I have to show, if $ f(z)$ has a pole of order 1 at $ z=z_0 $, then $ w(z) = [f(z)]^2 $ must have a pole of second order at $ z_0 $.
so far all I have is that $f(z) $ will have a pole of order 1 if $ m=1 $
$ f(z)=\sum_{n=-m}^\infty a_n(z-z_0)^n $
pole should be of order 1 when the smallest $ z_0$ term in the Laurent series has power -1
$f(z) = \sum_{-1}^\infty a_{-1}(z-z_0)^{-1} $
next I have to show how the the $ \phi $-rule can be put into the form:
if $w(z)$ has a pole of order m as $ z_0 $, $ Res_{z=z_0}w(z) =\lim_{z\to z_0} \frac{1}{(m-1)!}\frac{d^{m-1}}{dz^{m-1}}[(z-z_0)^mw(z)]$ I have tried gathering some information like:
The $ \phi $-rule is $ Res_{z=z_0}f(z)= \frac{\phi^{m-1}(z_0)}{(m-1)!} $
and that if $ f $ has a pole of any order at $ z_0 $ then
$ f(z) \to \infty $ as $ z \to z_0 $
I can't seem to put this information together to get any closer to the solution
An analytic function $f$ has a pole of order $n$ at $z_0$ if and only if the limit $\lim_{z\to z_0}(z-z_0)^nf(z)$ exists and it is a complex number different from $0$.

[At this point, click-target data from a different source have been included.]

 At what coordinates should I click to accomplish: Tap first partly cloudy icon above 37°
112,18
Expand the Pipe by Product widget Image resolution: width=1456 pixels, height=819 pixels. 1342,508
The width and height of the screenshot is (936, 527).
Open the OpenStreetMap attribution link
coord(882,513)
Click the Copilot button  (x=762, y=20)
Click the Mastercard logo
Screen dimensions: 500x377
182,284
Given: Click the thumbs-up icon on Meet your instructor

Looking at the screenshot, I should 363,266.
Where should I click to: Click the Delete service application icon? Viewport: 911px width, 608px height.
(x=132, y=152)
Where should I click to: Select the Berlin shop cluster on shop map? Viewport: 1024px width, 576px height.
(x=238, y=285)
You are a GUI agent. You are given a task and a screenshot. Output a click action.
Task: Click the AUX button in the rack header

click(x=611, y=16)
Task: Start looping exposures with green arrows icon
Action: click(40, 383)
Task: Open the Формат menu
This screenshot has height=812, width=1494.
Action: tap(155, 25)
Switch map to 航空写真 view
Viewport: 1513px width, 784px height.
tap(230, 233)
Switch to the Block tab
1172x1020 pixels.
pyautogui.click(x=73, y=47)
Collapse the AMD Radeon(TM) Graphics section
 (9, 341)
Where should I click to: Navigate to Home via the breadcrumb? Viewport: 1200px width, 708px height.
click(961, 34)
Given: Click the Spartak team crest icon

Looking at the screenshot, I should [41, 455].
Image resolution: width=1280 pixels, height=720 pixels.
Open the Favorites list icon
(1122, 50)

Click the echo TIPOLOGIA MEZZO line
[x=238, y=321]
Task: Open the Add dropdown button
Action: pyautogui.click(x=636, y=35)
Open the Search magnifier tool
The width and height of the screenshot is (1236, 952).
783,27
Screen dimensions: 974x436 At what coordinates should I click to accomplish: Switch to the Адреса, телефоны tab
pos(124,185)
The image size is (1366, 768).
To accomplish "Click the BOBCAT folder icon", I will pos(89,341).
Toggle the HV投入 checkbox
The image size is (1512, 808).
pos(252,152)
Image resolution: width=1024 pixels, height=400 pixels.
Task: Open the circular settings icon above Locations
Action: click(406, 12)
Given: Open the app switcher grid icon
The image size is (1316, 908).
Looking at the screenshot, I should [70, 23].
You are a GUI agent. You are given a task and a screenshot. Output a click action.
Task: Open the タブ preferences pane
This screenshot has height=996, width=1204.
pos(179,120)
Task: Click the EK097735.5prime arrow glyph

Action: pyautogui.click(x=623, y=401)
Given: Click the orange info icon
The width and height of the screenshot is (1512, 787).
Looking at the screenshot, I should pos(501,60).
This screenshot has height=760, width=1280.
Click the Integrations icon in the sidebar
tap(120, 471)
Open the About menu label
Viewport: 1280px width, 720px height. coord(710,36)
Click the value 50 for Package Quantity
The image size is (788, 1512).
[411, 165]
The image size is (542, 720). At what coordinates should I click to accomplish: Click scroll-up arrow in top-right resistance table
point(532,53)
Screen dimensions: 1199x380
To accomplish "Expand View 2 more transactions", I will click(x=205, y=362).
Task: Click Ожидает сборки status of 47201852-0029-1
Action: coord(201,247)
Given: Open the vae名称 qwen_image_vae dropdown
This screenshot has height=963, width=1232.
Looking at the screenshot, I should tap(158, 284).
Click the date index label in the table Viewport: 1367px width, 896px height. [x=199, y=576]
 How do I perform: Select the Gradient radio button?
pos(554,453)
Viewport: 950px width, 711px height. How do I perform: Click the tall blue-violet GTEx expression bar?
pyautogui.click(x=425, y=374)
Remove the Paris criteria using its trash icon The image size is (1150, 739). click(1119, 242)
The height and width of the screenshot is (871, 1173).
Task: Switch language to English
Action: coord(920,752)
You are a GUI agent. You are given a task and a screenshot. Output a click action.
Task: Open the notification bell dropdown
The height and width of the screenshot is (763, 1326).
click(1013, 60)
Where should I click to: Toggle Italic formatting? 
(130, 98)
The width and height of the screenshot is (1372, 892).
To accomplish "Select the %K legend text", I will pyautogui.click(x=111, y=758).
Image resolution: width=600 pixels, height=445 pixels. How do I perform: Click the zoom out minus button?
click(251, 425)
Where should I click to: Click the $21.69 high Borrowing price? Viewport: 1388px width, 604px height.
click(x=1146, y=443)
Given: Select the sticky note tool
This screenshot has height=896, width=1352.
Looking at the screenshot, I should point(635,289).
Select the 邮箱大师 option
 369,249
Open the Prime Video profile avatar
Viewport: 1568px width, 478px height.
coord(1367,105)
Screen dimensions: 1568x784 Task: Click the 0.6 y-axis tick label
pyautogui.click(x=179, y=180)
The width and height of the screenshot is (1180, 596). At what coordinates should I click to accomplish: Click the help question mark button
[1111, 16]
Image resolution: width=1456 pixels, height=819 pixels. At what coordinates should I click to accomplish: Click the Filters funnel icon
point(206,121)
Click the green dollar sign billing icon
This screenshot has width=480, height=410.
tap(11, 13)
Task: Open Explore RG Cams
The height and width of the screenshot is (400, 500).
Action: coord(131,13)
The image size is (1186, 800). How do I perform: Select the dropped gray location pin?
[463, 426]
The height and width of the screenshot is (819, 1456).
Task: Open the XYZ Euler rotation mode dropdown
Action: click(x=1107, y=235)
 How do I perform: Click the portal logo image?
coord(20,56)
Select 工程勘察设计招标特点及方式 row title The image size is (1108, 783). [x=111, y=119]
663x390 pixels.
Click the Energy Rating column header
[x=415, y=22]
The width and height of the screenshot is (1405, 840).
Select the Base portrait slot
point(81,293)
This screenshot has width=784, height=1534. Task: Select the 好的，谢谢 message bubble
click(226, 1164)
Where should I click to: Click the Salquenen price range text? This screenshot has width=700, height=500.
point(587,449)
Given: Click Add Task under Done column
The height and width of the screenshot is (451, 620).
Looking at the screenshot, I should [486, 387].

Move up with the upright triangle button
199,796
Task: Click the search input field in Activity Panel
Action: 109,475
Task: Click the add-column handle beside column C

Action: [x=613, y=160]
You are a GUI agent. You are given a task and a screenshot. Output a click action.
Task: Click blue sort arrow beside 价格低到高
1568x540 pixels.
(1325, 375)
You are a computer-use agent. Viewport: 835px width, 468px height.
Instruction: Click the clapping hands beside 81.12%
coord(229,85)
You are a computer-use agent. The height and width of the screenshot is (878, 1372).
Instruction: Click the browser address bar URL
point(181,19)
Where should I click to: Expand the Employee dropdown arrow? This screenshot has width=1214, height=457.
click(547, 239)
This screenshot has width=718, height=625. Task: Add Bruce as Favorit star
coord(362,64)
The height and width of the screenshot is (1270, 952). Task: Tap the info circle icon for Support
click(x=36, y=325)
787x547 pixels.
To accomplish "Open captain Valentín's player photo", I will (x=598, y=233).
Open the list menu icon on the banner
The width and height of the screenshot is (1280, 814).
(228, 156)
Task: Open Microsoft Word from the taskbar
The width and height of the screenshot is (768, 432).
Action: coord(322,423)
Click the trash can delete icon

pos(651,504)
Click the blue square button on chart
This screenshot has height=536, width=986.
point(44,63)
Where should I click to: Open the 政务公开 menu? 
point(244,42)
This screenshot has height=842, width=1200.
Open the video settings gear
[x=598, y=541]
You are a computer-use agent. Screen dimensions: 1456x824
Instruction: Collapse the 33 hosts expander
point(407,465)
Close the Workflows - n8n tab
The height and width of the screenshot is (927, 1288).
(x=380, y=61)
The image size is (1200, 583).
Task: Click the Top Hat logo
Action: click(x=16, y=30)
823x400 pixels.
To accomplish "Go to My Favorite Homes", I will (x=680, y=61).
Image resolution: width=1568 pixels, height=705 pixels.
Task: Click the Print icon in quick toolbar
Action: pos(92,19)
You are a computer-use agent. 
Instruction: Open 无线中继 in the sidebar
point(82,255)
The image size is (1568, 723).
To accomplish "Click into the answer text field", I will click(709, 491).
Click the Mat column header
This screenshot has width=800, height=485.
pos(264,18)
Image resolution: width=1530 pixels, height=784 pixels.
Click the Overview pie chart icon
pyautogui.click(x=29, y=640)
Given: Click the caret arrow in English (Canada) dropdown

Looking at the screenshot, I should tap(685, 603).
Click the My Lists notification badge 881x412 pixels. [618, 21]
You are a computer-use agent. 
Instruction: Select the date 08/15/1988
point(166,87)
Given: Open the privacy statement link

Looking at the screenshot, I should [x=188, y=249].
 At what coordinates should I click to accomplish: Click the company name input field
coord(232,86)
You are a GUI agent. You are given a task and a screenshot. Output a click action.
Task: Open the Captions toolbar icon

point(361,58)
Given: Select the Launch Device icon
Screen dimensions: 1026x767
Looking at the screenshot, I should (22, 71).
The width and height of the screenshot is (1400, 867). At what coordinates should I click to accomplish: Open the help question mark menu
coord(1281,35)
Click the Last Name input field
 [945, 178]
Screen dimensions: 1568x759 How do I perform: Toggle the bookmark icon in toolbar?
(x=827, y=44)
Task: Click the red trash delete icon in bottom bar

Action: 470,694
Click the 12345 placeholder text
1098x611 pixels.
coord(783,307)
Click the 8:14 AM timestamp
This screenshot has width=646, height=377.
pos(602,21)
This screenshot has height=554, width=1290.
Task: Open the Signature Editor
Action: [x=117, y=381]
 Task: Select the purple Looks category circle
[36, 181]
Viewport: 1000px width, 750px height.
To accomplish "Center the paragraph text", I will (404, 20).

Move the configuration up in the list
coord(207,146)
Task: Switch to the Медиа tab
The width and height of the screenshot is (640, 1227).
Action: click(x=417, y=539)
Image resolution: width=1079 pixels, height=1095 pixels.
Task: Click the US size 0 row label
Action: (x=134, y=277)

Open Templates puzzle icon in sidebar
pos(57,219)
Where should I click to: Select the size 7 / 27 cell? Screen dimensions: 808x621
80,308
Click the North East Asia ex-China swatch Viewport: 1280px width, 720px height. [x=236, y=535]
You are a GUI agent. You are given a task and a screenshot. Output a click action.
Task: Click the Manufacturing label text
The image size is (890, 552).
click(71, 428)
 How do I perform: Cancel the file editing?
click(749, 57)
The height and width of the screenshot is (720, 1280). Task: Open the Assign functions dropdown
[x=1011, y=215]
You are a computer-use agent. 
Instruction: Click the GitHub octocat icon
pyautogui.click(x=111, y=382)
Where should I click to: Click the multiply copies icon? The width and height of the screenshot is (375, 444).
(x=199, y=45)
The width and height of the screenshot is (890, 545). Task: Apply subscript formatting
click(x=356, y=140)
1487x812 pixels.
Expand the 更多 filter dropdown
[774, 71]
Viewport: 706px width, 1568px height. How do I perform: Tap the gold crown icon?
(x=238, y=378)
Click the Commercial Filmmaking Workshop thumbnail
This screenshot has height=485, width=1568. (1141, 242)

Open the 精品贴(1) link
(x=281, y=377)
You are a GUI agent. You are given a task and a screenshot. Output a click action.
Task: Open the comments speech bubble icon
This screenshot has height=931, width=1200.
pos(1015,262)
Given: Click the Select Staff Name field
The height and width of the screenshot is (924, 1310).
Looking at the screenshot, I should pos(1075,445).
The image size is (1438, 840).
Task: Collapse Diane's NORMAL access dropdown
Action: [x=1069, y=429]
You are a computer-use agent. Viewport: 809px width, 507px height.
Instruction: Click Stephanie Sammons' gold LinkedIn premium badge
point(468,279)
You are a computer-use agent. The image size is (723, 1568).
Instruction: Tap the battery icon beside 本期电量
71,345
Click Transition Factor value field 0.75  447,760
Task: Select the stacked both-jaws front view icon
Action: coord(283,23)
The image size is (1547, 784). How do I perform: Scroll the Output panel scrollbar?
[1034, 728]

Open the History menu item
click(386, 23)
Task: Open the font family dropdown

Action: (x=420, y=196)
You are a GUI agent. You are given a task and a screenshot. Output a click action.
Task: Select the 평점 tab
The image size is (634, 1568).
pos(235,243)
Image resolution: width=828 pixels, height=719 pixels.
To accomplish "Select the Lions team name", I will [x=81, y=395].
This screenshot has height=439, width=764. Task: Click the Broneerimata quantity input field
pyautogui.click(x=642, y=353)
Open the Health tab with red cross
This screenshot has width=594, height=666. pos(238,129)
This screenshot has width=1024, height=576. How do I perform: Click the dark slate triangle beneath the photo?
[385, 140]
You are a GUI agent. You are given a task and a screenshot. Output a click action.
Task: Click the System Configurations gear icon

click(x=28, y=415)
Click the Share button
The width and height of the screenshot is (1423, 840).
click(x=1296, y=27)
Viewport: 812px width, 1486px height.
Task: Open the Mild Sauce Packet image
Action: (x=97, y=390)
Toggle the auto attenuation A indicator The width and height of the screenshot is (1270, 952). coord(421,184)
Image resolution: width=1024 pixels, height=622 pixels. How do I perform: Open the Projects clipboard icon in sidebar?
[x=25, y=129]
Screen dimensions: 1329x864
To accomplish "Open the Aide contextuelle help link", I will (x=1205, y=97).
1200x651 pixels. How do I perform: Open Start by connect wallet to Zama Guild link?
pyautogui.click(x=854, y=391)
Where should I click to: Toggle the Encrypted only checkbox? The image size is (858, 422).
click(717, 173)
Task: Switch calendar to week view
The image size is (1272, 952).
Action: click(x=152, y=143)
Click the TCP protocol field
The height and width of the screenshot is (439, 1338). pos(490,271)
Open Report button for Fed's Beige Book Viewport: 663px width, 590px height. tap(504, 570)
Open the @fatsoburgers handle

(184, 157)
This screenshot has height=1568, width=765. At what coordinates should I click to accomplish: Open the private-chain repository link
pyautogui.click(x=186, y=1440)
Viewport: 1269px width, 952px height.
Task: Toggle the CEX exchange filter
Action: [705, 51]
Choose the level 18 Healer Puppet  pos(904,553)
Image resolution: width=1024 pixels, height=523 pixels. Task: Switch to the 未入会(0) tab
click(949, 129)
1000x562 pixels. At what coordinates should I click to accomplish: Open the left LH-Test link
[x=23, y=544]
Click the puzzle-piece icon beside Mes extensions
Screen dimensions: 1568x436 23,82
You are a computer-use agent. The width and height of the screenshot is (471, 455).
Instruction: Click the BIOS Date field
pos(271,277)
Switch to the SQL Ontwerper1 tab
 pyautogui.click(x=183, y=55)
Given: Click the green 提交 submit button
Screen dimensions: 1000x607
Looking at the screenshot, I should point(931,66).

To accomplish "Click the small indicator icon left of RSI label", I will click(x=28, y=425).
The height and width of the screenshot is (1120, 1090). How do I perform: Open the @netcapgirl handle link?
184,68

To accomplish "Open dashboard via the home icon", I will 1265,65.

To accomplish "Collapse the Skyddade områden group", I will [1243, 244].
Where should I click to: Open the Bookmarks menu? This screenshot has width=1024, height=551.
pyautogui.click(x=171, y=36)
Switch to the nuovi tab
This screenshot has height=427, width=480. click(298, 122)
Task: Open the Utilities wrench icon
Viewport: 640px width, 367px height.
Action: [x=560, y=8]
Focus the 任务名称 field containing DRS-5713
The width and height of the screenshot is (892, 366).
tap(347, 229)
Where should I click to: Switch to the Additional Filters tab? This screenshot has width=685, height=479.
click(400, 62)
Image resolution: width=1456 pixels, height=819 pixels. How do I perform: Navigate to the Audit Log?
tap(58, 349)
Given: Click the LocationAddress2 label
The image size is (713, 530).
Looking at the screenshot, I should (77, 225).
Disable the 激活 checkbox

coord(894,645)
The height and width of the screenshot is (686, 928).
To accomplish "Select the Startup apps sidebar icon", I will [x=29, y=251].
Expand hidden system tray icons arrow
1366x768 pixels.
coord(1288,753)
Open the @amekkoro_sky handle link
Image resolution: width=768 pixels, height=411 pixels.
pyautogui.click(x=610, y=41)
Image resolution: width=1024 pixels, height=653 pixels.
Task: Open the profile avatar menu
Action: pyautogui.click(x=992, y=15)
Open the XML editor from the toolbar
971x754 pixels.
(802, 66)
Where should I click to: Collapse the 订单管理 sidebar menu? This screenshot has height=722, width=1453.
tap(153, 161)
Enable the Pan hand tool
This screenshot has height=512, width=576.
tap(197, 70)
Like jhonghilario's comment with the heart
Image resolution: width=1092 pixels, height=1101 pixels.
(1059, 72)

So, if $f$ has a pole of order $1$ at $z_0$, then $\lim_{z\to z_0}(z-z_0)^nf(z)=w$, for some $w\in\Bbb C\setminus\{0\}$. But then$$\lim_{z\to z_0}(z-z_0)^2f^2(z)=\lim_{z\to z_0}\left((z-z_0)f(z)\right)^2=w^2\ne0,$$and therefore $f^2$ has a pole of order $2$ at $z_0$.